Fouzia Chana, la voix des femmes du Souf

Fouzia Chana, la voix des femmes du Souf, utilise l’écriture comme un refuge et un acte de rébellion. L’autrice d’El Oued milite pour une meilleure reconnaissance et l’encadrement des jeunes autrices.

Dans l’univers de Fouzia Chana, les mots servent à la fois de refuge et d’acte de rébellion. Originaire d’El Oued, l’ancienne enseignante de langue arabe et de philosophie a toujours vécu au milieu des livres et du silence des Oasis qui l’inspirent.

Sous son apparente sérénité se cache une force tranquille, celle des femmes qui écrivent pour s’affirmer et transmettre un héritage. Son dernier recueil de poésie « Chadhaya Ghiab », publié aux éditions Hipergoïse, s’ajoute à une grande série de publications dont « Ana wala Ahad », « Aktafi » et « Akhadid Omar ». Ces écrits tout de sensibilité et de clarté transforment son quotidien en matière littéraire. « Je rêvais de devenir journaliste, mais le destin a choisi pour moi l’enseignement », confie-t-elle toute émue.

L’écriture, un refuge et une force

Cependant, l’écriture a été pour elle une compagne fidèle. « Je possède un manuscrit vieux de 20 ans où j’ai noté, chaque jour, mes expériences », dit-elle.

Ayant grandi au sein d’une famille où les lettres occupent une grande place (frère écrivain-journaliste, premier correspondant du journal Ennas à El Oued, un mari auteur de manuels scolaires), Mme Chana s’est naturellement intégrée parmi ces esprits éclairés.

Au milieu des lettres

Pendant 3 années, elle a dirigé le club de littérature « Zoubida Bachir » à la Maison de la culture de sa ville natale qu’elle n’a jamais voulu quitter, pour favoriser la lecture, les échanges et, surtout, l’expression des femmes.

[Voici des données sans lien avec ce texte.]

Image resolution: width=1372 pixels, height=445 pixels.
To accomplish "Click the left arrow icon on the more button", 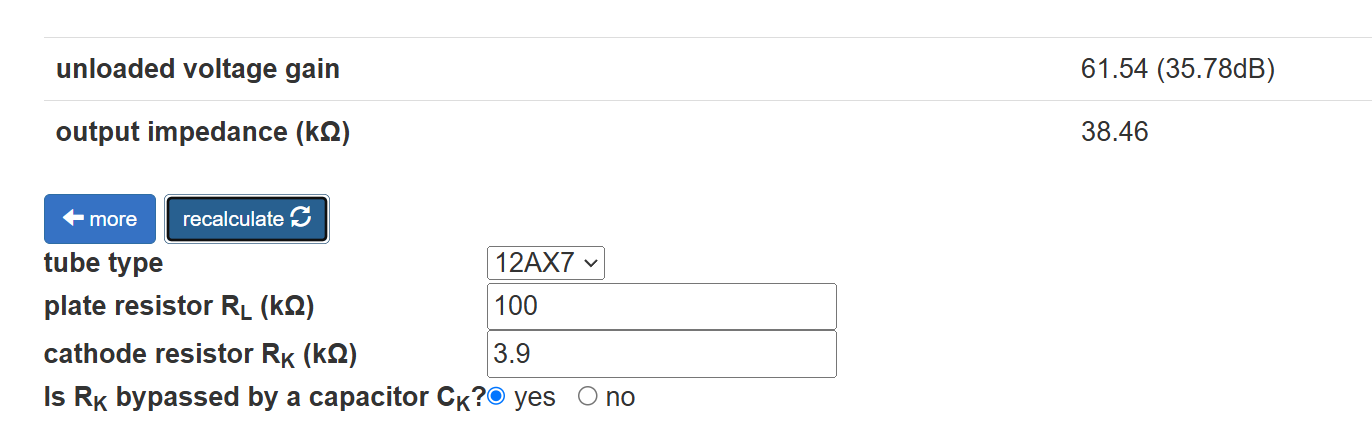I will pos(73,219).
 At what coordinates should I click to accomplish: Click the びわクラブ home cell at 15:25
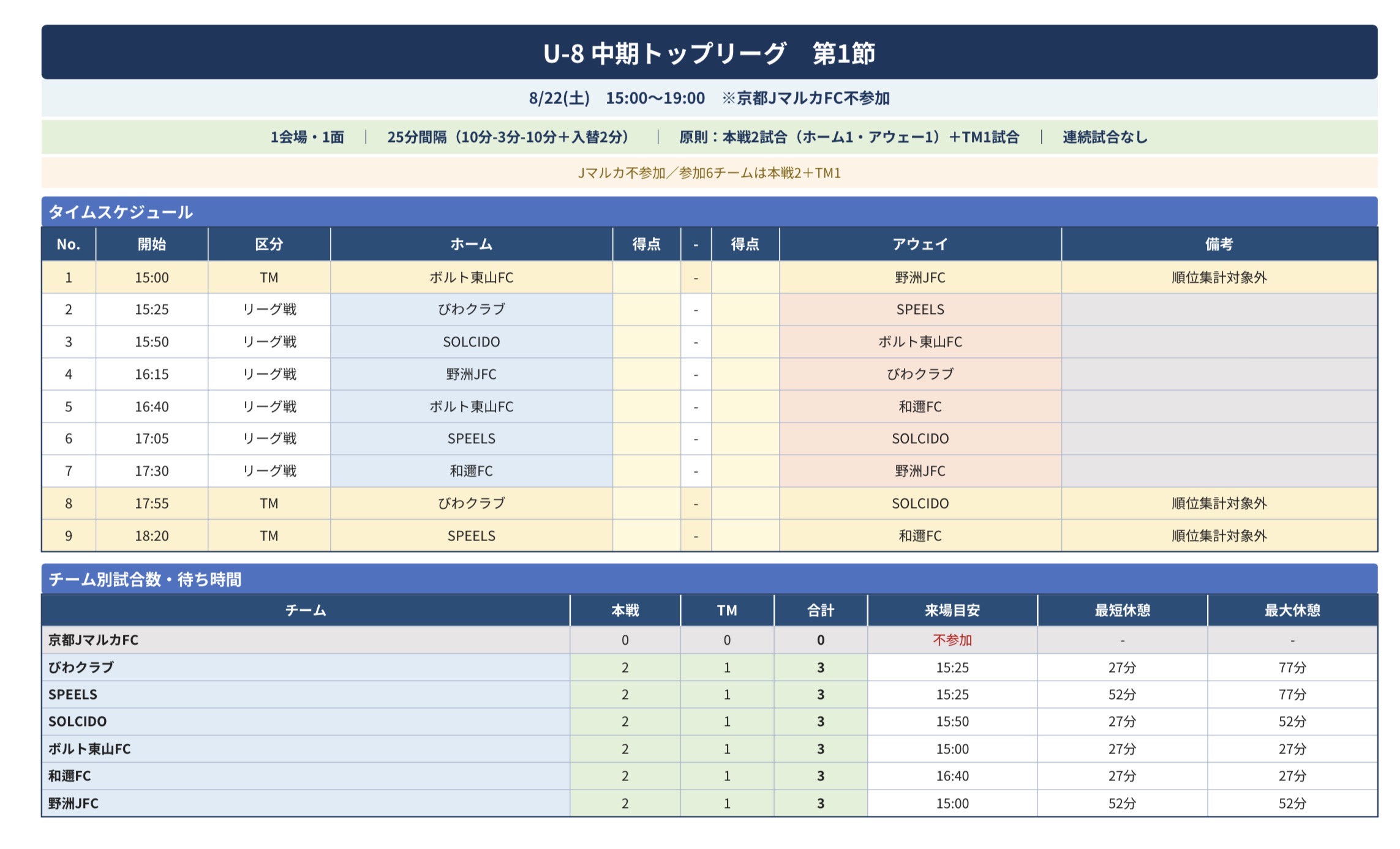(472, 310)
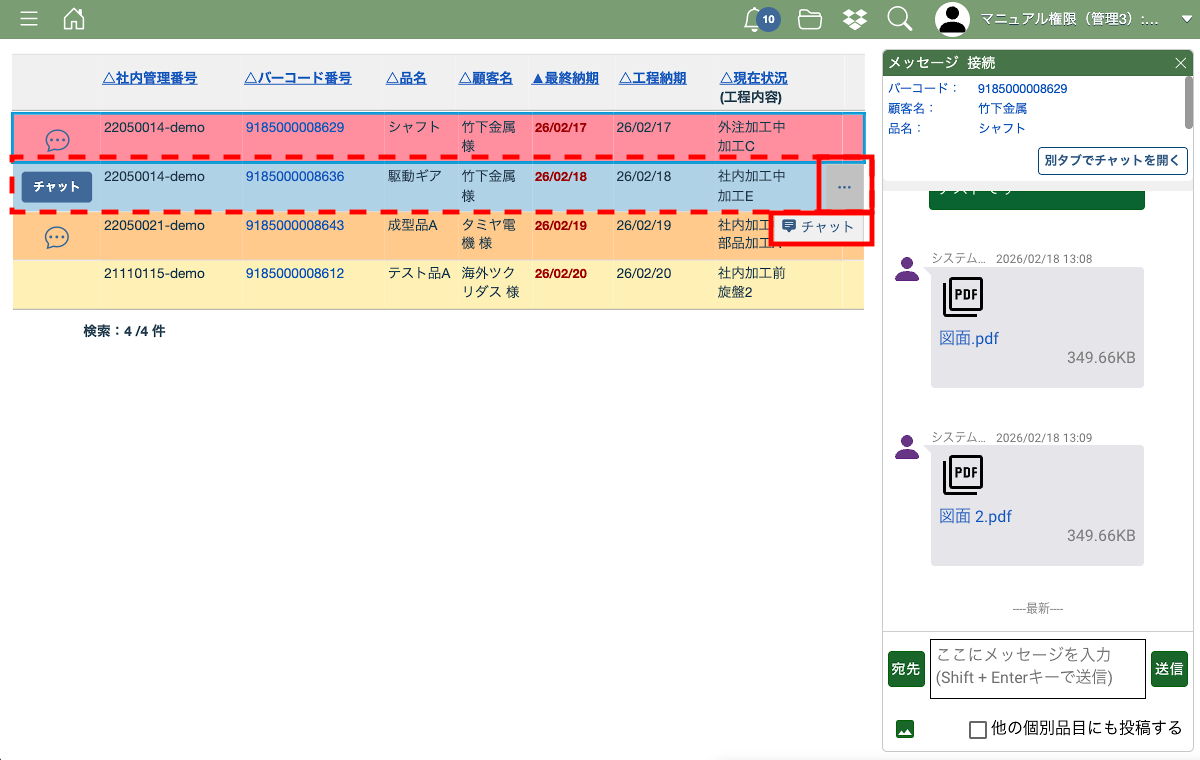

Écrire est pour elle une manière de combler le vide que laissent les quelques écrivaines originaires du Sud algérien. « L’écriture féminine demeure fragile dans notre région. Les femmes ont tant de choses à exprimer, mais souvent n’osent pas le faire. On ne leur offre pas suffisamment l’opportunité », déclare-t-elle.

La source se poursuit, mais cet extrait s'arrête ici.